The Holdovers

Der pädagogische Eros

Was ist ein Pädagoge? Das ist eben deutlich mehr als nur Pauker, Wissensvermittler. Denn er hat – zumindest im College – eine heranwachsende Jugend vor sich, die sich womöglich an ihm hochranken will. Er muss also eine Affinität zu deren Problemen haben. So besehen ist Pädagoge eine zehrende Lebensaufgabe, verbunden mit gravierenden Verzichten. Vor klassisch geschichtlichem Hintergrund, im alten Rom, waren es Sklaven, die diesen Job ausführten.

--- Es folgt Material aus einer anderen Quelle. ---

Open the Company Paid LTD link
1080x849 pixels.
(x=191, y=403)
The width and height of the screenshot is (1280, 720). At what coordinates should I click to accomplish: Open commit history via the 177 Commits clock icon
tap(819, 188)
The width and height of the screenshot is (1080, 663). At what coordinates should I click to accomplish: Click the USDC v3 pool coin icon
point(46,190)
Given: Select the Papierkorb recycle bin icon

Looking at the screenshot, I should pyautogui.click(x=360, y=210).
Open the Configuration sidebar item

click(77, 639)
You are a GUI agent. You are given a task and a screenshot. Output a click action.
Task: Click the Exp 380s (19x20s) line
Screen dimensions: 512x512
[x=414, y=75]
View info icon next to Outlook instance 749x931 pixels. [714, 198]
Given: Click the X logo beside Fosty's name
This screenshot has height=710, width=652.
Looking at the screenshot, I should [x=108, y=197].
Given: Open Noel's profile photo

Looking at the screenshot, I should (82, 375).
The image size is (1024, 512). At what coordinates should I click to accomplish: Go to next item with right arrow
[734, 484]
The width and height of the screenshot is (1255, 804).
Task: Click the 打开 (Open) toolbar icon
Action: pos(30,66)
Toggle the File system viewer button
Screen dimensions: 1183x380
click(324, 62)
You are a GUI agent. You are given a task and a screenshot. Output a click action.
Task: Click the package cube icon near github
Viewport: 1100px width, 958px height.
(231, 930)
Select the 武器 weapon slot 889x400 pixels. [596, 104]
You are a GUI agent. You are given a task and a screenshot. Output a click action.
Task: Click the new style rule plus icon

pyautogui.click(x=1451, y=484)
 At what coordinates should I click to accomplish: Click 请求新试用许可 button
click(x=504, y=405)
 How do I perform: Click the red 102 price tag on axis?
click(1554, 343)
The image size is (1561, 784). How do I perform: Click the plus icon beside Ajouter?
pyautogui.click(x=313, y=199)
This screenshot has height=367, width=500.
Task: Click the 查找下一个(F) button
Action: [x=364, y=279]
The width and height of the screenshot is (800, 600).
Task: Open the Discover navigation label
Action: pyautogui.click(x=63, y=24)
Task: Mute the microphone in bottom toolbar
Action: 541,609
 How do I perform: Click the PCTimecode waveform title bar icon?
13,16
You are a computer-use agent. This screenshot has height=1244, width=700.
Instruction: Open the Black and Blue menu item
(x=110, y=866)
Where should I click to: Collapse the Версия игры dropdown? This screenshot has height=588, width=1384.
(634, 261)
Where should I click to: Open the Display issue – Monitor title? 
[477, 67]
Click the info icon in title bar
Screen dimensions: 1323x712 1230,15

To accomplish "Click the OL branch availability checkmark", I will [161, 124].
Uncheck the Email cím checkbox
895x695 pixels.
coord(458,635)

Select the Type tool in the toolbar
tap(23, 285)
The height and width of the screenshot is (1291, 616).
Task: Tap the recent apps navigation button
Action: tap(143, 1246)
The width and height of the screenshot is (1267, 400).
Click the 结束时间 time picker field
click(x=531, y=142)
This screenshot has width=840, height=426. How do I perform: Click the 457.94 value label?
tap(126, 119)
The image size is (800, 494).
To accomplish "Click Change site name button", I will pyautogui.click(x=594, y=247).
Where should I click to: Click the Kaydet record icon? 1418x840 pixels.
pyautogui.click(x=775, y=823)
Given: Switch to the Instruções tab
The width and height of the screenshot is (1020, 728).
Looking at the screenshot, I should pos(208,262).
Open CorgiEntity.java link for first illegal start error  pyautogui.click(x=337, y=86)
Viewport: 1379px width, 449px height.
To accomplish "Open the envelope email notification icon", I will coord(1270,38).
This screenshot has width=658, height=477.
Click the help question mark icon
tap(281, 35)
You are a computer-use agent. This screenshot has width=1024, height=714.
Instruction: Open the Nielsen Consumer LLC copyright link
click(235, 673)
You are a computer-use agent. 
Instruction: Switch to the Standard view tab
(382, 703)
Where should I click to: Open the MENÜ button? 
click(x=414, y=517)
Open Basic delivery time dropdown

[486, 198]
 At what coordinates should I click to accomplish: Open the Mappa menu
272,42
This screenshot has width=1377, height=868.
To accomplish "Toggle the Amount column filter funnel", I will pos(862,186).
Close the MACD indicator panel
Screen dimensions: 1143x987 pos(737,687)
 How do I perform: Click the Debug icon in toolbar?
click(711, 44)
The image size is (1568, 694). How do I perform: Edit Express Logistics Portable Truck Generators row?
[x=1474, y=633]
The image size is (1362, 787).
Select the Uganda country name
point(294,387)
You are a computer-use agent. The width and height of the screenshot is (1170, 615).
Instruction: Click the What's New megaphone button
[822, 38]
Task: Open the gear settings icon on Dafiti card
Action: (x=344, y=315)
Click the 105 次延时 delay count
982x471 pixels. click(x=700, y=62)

Ein an die Nieren gehendes Porträt eines solchen Pädagogen liefert Alexander Payne (Nebraska, The Descendants – Familien und andere Angelegenheiten, Downsizing) nach dem Drehbuch von David Hemingson mit dem Protagonisten Paul. Paul Giamatti spielt diesen Lehrer an einem Internat für Kinder aus besseren Verhältnissen in der Nähe von Boston.

Auf den ersten, oberflächlichen Blick ist er der skurrile Geschichtslehrer, den keiner so richtig ernst nimmt, der aber seine Funktion erfüllt, der ernsthaft in der Welt der Antike versinkt und auch mal mit lateinischen Zitaten sich ausdrückt, sozusagen eine Ausstattungsfigur für den Pennäler-Film, eine Charge, weiter nichts.

Aber Alexander Payne hat mehr im Sinn. Er will mehr erfahren über diese Figur, die allein und offenbar nur dem Internat lebt, über dessen Privatleben nichts bekannt ist. Dafür erfindet das Drehbuch eine Zwangssituation.

Es ist Weihnachtsferien im Jahre 1970. Die meisten Lehrkräfte und Studenten fahren nach Hause. Am Schluss bleiben lediglich Lehrer Paul, Student Angus (Dominic Sessa, eine grandiose Besetzung auch er!) und noch die Köchin Mary (Da‘ Vine Joy Randolph) im altmodisch und fein ausgestatteten Gemäuer zurück.

Das sind knapp zwei Wochen, in denen die Figuren sich nicht aus dem Weg gehen können; in denen der Freiheitsdrang von Angus Entwicklungen in Gang setzt, die das billige Klischeebild vom skurrilen Lehrer erodieren lassen und berührend einen Menschen offenbaren, der auch nur von Zwängen und Pflichten geleitet ist, der ein ganz bescheidenes Leben, siehe sein Zimmer, in diesem Institut führt, und der plötzlich eine unerwartete Offenheit zeigt auf dem Coming-of-Age-Weg seines Schützlings Angus.

Alexander Payne erzählt diese Geschichte ohne Sensationslust, episch, als versenke er sich regelrecht in jene Zeit. Er hat damit vielleicht einen Film geschaffen, der nicht unbedingt sofort die Kinokassen klingeln lässt, der sich aber möglicherweise als ein Meisterwerk über Pädagogik in der Filmgeschichte etablieren wird, denn es ist auch ein grandioser Schauspielerfilm mit einem ungewöhnlichen Cast.